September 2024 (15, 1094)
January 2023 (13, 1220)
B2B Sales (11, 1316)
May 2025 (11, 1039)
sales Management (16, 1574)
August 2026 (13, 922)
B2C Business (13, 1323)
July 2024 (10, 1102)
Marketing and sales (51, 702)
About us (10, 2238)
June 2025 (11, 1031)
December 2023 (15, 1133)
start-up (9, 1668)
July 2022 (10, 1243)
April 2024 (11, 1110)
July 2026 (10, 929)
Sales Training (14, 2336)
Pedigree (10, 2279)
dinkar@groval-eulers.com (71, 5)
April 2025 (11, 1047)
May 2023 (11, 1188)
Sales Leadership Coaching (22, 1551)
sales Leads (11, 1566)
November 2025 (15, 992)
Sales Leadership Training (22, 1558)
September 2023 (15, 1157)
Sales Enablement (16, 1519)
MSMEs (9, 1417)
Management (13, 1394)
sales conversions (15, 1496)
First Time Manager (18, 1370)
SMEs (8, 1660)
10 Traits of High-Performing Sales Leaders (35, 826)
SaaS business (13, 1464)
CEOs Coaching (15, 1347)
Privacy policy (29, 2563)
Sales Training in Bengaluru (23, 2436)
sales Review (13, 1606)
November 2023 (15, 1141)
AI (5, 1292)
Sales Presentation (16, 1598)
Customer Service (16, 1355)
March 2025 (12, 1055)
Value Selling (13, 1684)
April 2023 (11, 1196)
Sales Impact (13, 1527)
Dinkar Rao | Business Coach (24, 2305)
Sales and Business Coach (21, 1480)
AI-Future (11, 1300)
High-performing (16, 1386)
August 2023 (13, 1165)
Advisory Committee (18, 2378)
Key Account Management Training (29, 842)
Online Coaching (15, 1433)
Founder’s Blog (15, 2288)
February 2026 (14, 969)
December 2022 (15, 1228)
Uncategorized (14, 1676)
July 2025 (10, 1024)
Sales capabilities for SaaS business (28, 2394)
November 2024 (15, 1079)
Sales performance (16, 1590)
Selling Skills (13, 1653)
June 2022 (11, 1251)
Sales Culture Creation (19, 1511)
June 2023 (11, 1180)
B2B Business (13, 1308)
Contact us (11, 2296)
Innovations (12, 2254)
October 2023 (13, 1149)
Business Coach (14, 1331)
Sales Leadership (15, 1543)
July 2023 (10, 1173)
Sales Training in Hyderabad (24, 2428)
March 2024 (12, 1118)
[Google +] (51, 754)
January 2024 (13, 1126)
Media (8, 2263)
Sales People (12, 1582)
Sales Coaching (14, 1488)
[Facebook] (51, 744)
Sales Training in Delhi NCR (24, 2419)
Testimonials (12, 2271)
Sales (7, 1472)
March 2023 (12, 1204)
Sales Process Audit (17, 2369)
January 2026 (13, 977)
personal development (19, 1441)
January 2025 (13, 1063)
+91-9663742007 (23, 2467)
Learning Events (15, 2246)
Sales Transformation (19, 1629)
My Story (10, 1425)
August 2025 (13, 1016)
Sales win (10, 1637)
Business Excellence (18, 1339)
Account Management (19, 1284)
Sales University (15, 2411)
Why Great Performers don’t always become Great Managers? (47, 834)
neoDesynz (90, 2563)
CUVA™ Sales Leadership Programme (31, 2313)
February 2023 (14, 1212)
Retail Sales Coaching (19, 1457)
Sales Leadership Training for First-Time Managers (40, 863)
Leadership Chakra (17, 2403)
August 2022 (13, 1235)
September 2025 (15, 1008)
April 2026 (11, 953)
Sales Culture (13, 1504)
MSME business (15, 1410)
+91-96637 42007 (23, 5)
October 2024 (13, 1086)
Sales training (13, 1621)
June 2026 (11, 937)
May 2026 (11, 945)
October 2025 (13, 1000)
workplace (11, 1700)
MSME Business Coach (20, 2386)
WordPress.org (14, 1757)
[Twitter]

-----

# TASK DIRECTIONS:
Show every line of the listing that includes the word "Managers".

# REPLY TO THE EXERCISE:
Why Great Performers don’t always become Great Managers? (47, 834)
Sales Leadership Training for First-Time Managers (40, 863)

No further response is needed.